Rafael Amado, President and Head of Global R and D, Zai Lab: Yeah. Good question. And I’ll I’ll focus on those two grade three and above. One one was a grade three patient, and the second ended up being a grade five patient. I think as Doctor.
Patel mentioned in his remarks, the patient was initially treated and then withdrew treatment. You know, the the thing about ILD is that it it it requires some time to for it to manifest. So we had treated a number of patients at doses at two and above. And and then we saw these these two events at two, and the other one was at two point four. Relatively, you know, sort of, you know, concomitantly on time.
And, you know, that’s what led us to, you know, institute guidelines for follow-up for these patients. And that you know, the more you look for this, the more you see it, obviously. So we’d review the scans for fibrosis very thoroughly prior to patient centering. We’ve learned that patients that had, you know, high doses of fibrosis of radiation, for instance, above 35 gray or 40 gray are at higher risk. And then, obviously, dose is is a factor.
And then be very vigilant with questioning the patients and performing CAT scans. And if we see grade one, then stop immediately and then resuming when the patient recovers. AGC is seen is there are all of them associated with ILD, and I think, you know, this we just have to be vigilant about this. So I I would just, you know, sort of echo that it’s been seen as well in in, you know, with b seven eighty three. And, also, our study was multicenter and multicountry.
So, you know, when you have multiple centers, patients with multiple lines of therapies, etcetera, you know, you may see this more often. But in general, you know, we don’t we don’t think that high grade ILD is any different than anything that’s interesting with other ADCs. I don’t know, Doctor. Spire, if you want to comment about your experience with ILD and ADCs in this field.
Alex Spiro, Director of Clinical Research and CEO, Next Virginia, co director at the Virginia Cancer Specialist Research Institute: Yeah. I mean, you you said it very well. The bottom line is it happens with all ADCs, especially in lung cancer patients. You know, anybody who may have changed, but, obviously, lung cancer patients that have been treated before with radiation to COPD or just having cancer in the lung, obviously. The levels seen here, in my mind, are not unexpected, because we do see it in all.
And it will it does take investigators and physician diligence to monitor closely for signs and symptoms. But in the studies we’re all used to it and clinicians are used to it as well. Again, you look at other drugs that have been approved in the lung cancer space, their ADC, TDXD as being the major example, it is certainly seen there as well at a similar frequency and a minimum.
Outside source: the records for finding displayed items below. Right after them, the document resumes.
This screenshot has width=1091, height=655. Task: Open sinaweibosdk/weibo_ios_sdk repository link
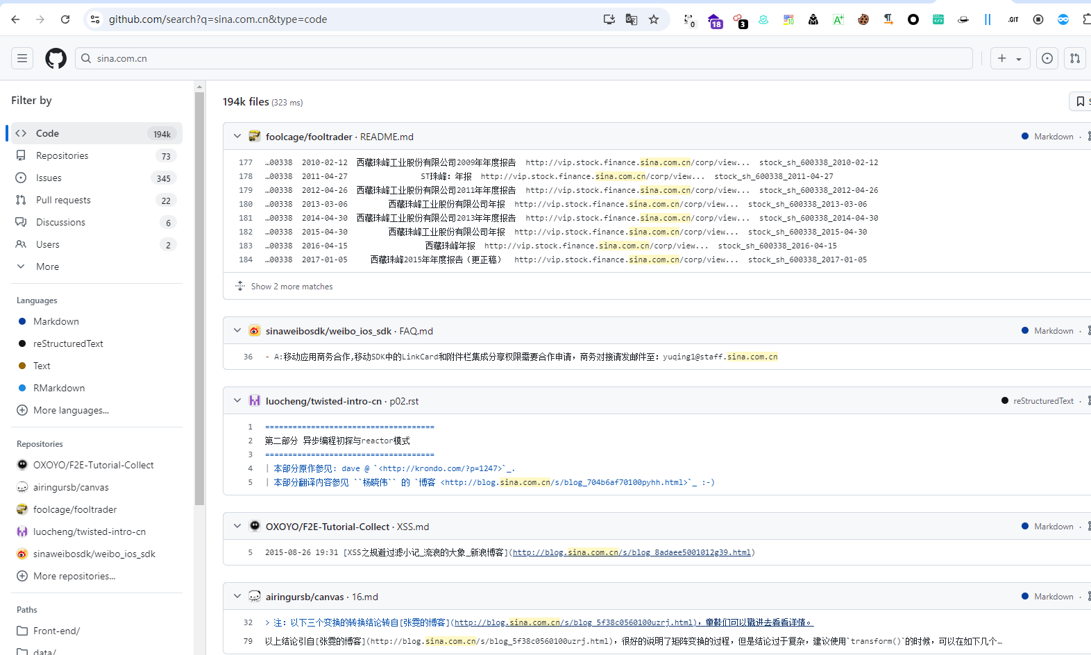(328, 331)
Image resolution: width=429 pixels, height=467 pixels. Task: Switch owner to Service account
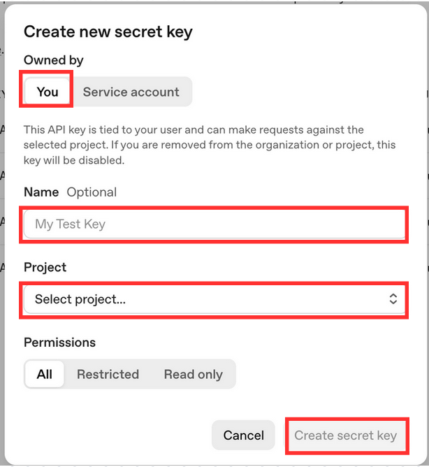click(x=131, y=92)
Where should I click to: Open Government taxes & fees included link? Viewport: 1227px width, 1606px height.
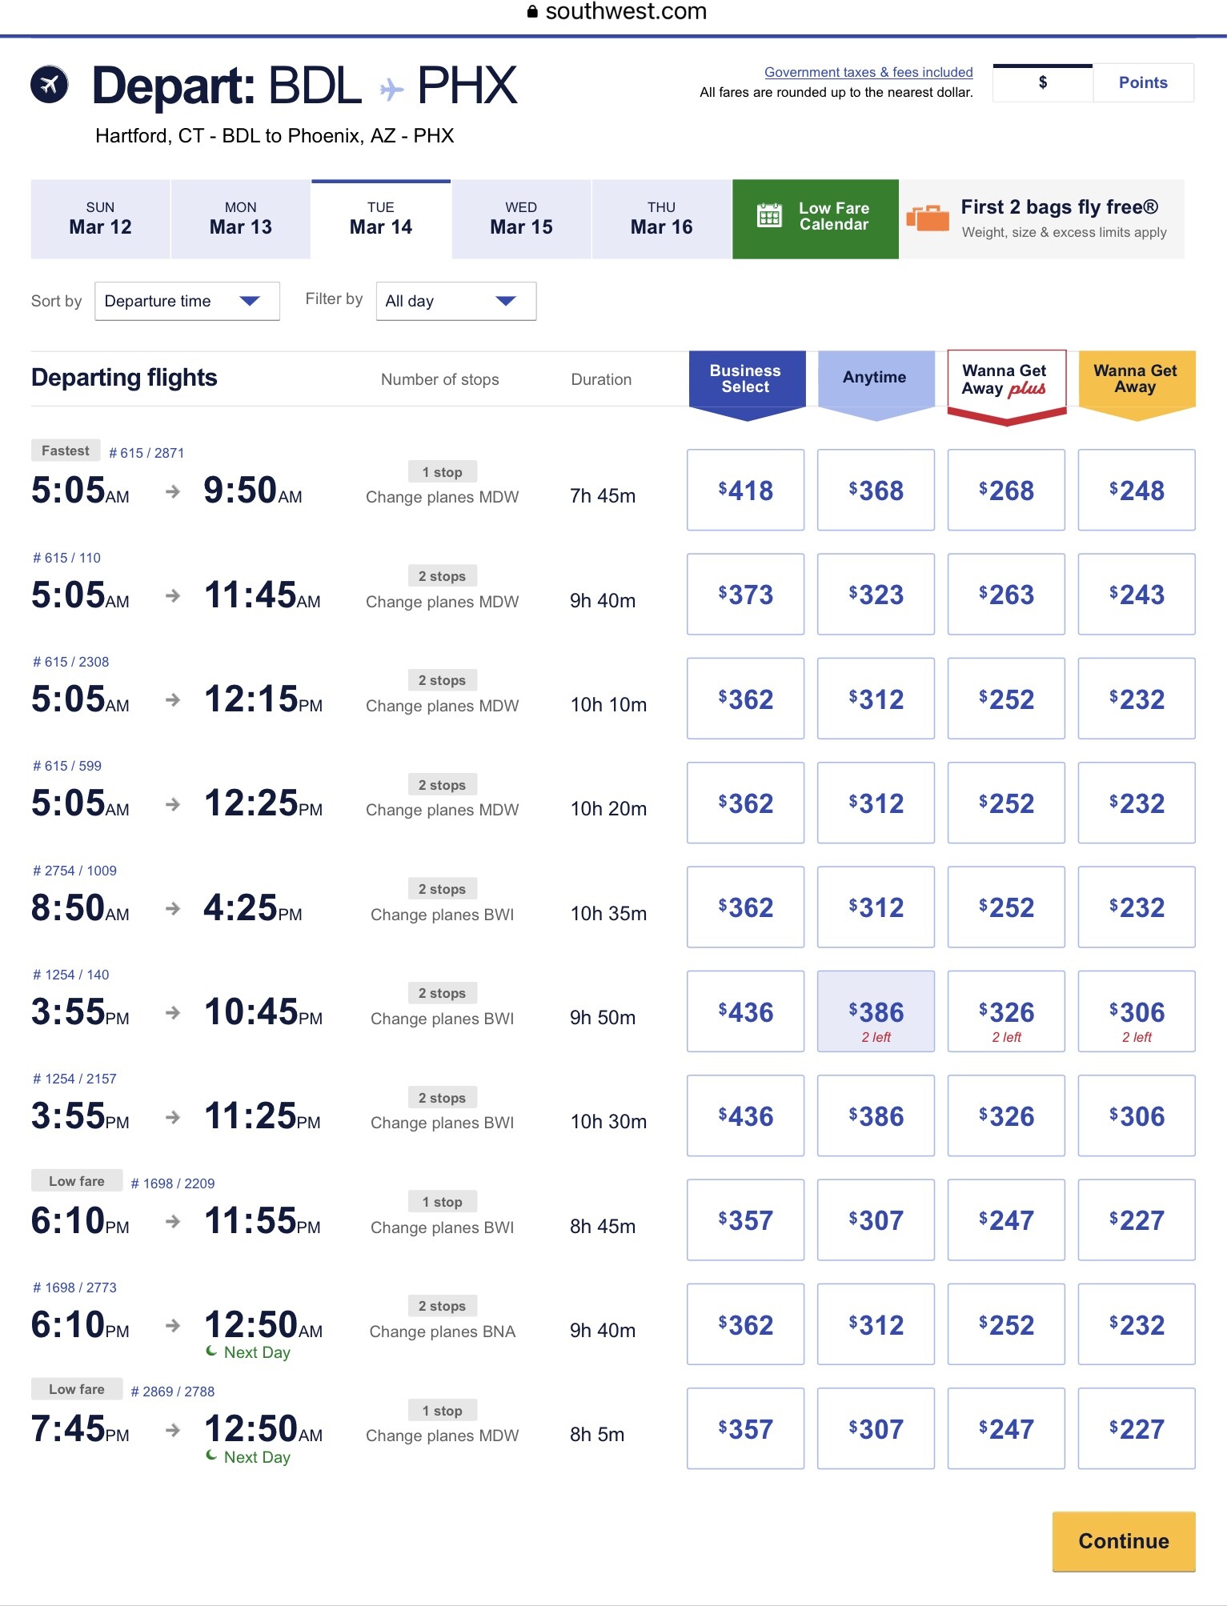coord(868,72)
Rafael Amado, President and Head of Global R and D, Zai Lab: Yeah. And as I said before, it doesn’t manifest right away. You know, it it generally takes about sixty days or so. You know, a number of patients at 1.6 have passed that that threshold, and we’re not seeing very many. We just see a couple of them with grade one.
So so we think that, as I said before, dose matters and that that dose should be associated with a low dose a low rate rather of of interstitial lung disease.
Operator: Thank you. Got it.
Rafael Amado, President and Head of Global R and D, Zai Lab: Thank you.
Operator: There are no further questions at this time, so I’ll hand the call back to Rafael.
Rafael Amado, President and Head of Global R and D, Zai Lab: Thank you, operator, and thanks to everybody that were on the call today. We will be presenting the poster later on today. Again, thank you for your attention. And operator, you may disconnect.
Operator: Thank you. This concludes today’s conference call. Thank you for participating. You may all now disconnect.